» **EXERCISE DESCRIPTION**: Can you copy out the records word for word, from the line containing "Viewport: 1279px width, 836px height." through the line containing "Action: tap(340, 37)", with both of those lines included and the pictures left out?

━━━━━ EXCERPTED RECORDS

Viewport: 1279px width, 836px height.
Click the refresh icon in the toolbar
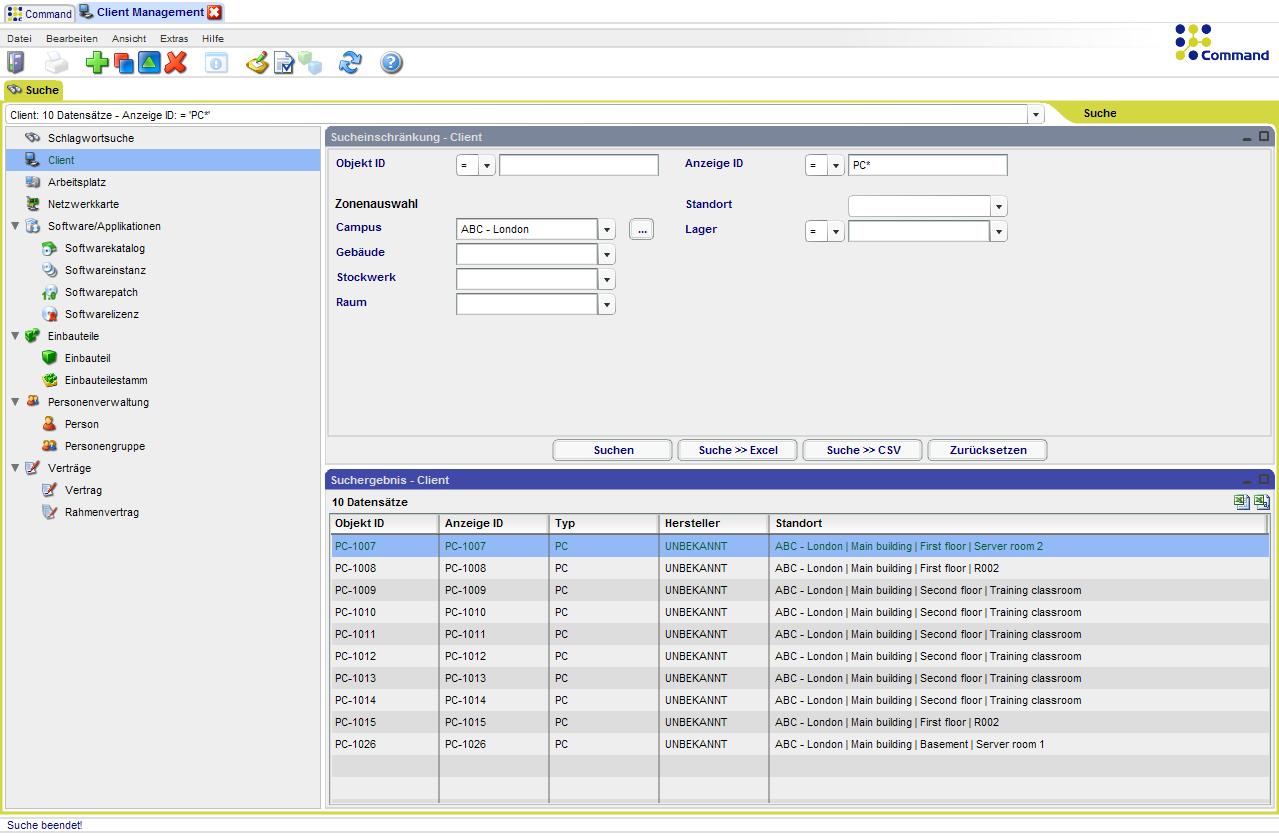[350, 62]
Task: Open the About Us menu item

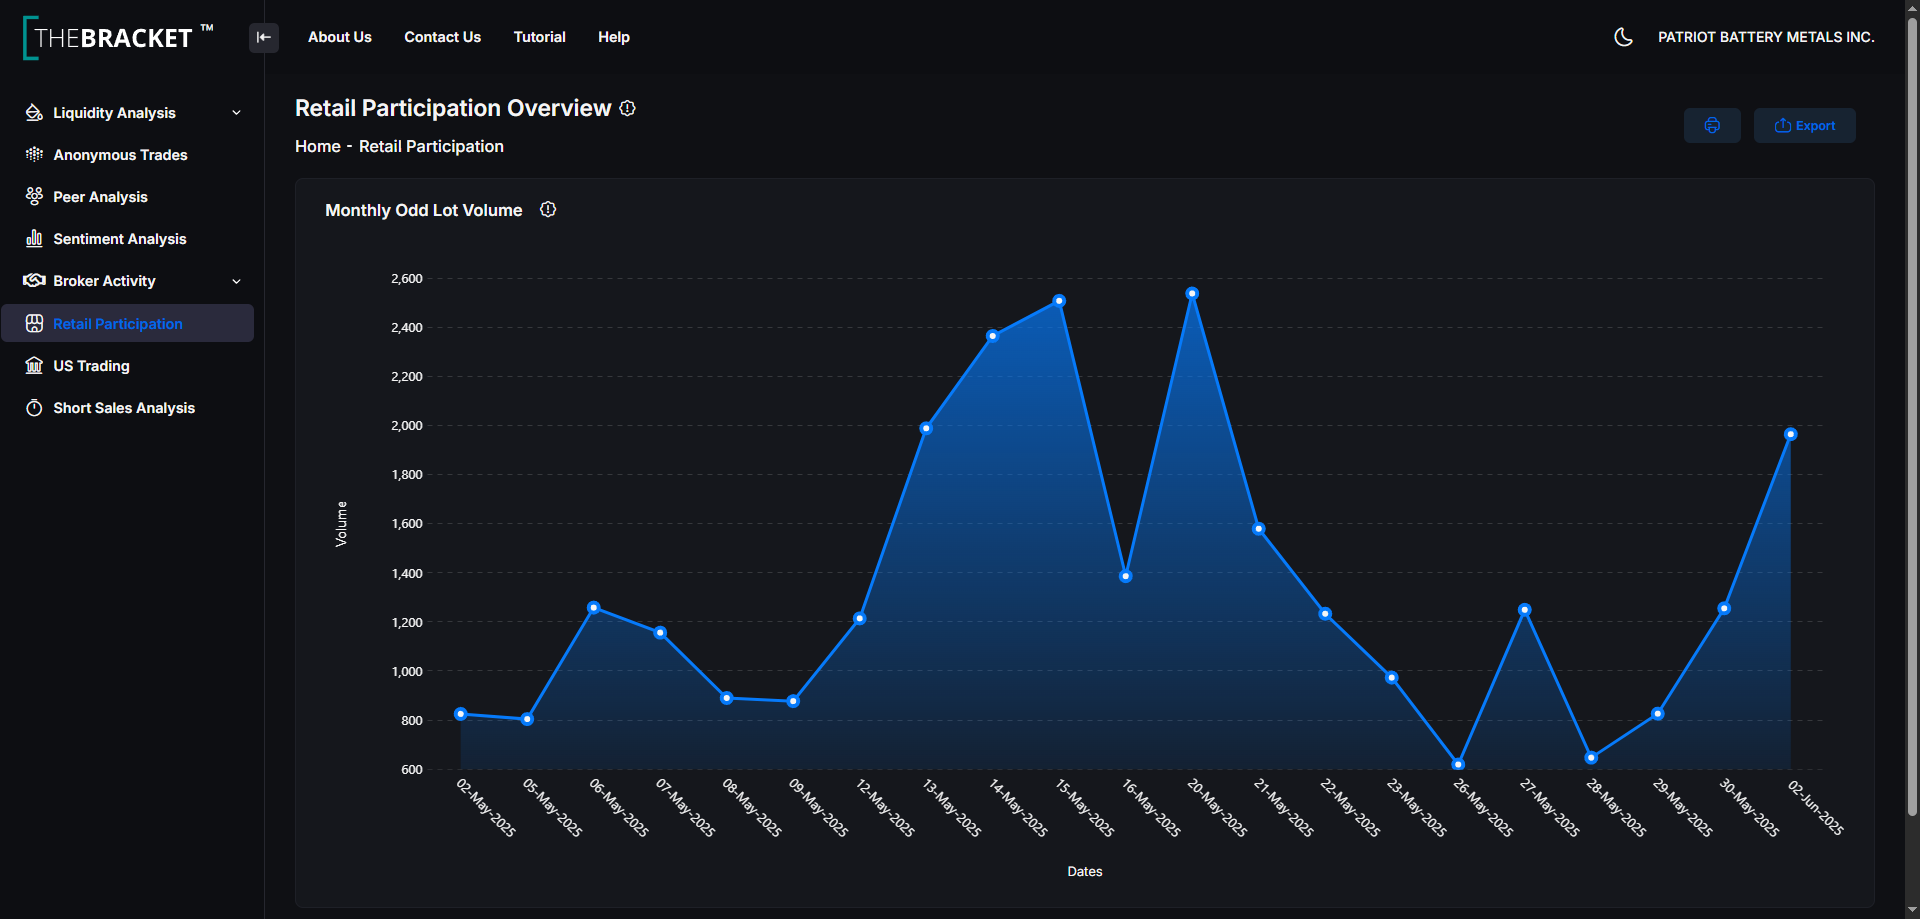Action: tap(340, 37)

━━━━━━━━━━
━━━━━ EXCERPTED RECORDS

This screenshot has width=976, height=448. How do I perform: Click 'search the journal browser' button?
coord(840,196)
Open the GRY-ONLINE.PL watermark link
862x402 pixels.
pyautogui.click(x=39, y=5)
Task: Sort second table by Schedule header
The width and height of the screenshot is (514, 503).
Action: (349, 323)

━━━━━━━━━━
━━━━━ EXCERPTED RECORDS

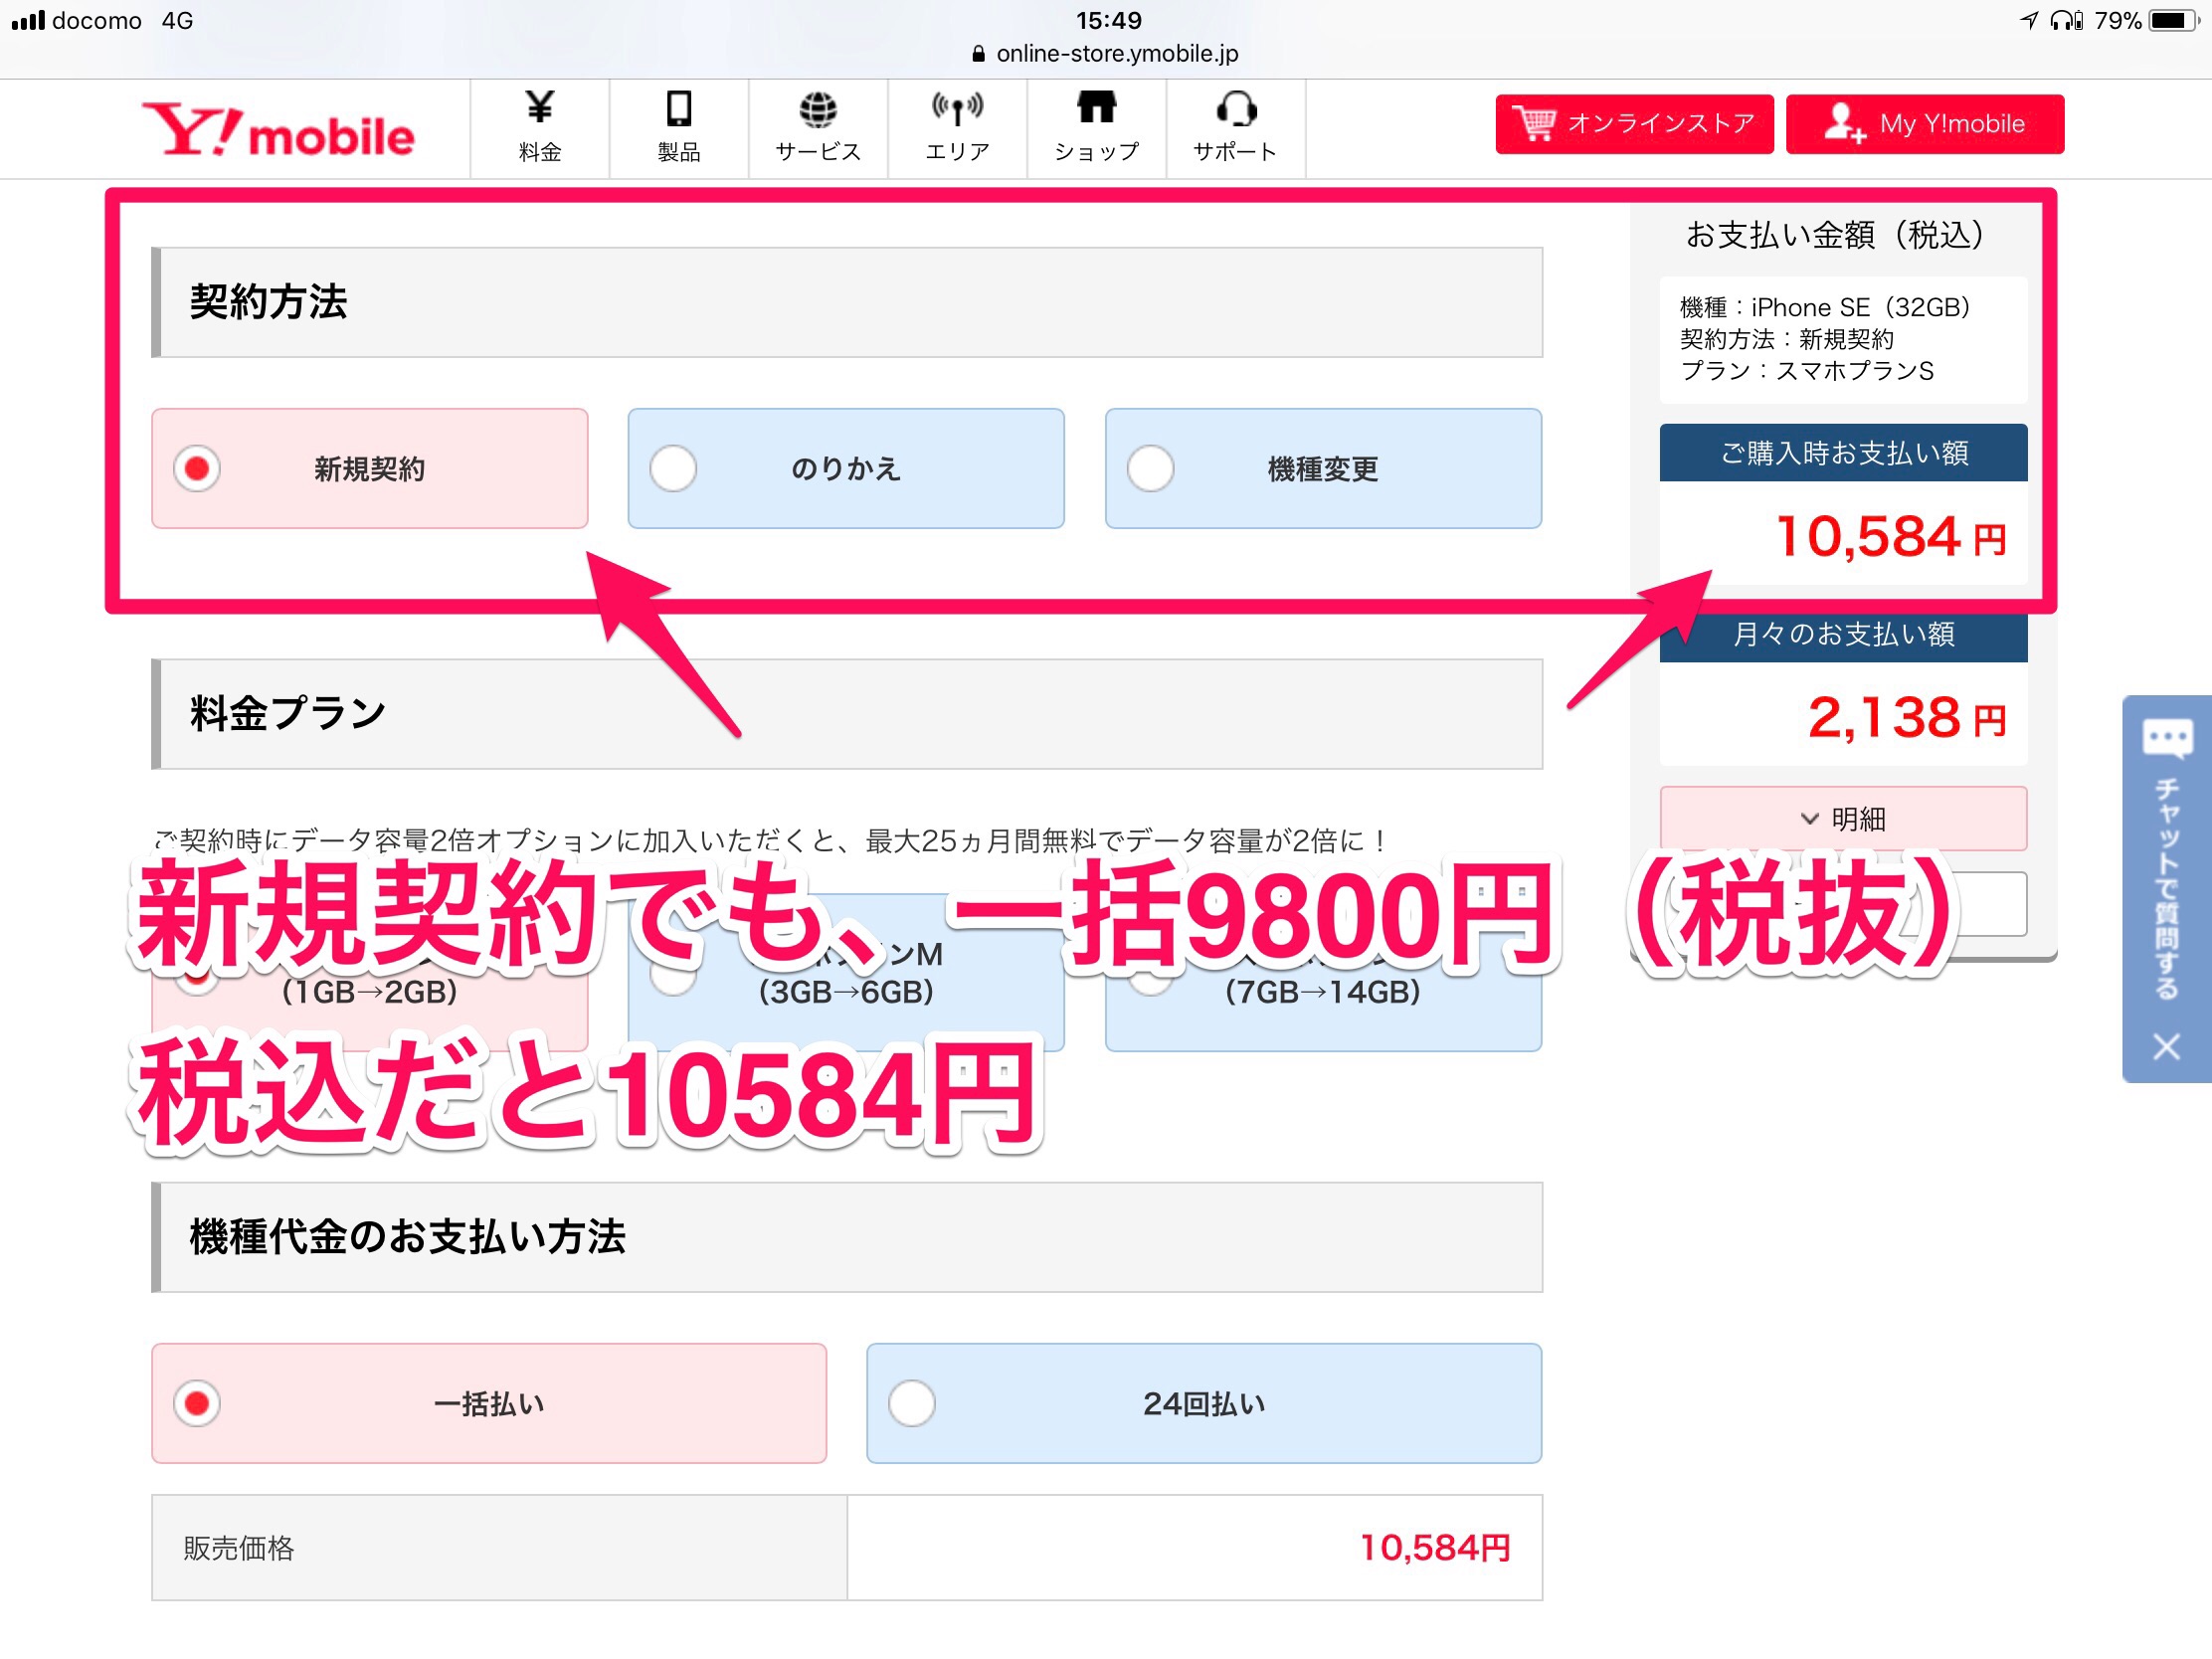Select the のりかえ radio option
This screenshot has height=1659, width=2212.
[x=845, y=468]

━━━━━━━━━━

» **FULL RESPONSE**:
Viewport: 1279px width, 836px height.
Click the refresh icon in the toolbar
[350, 62]
Task: Open the About Us menu item

Action: tap(340, 37)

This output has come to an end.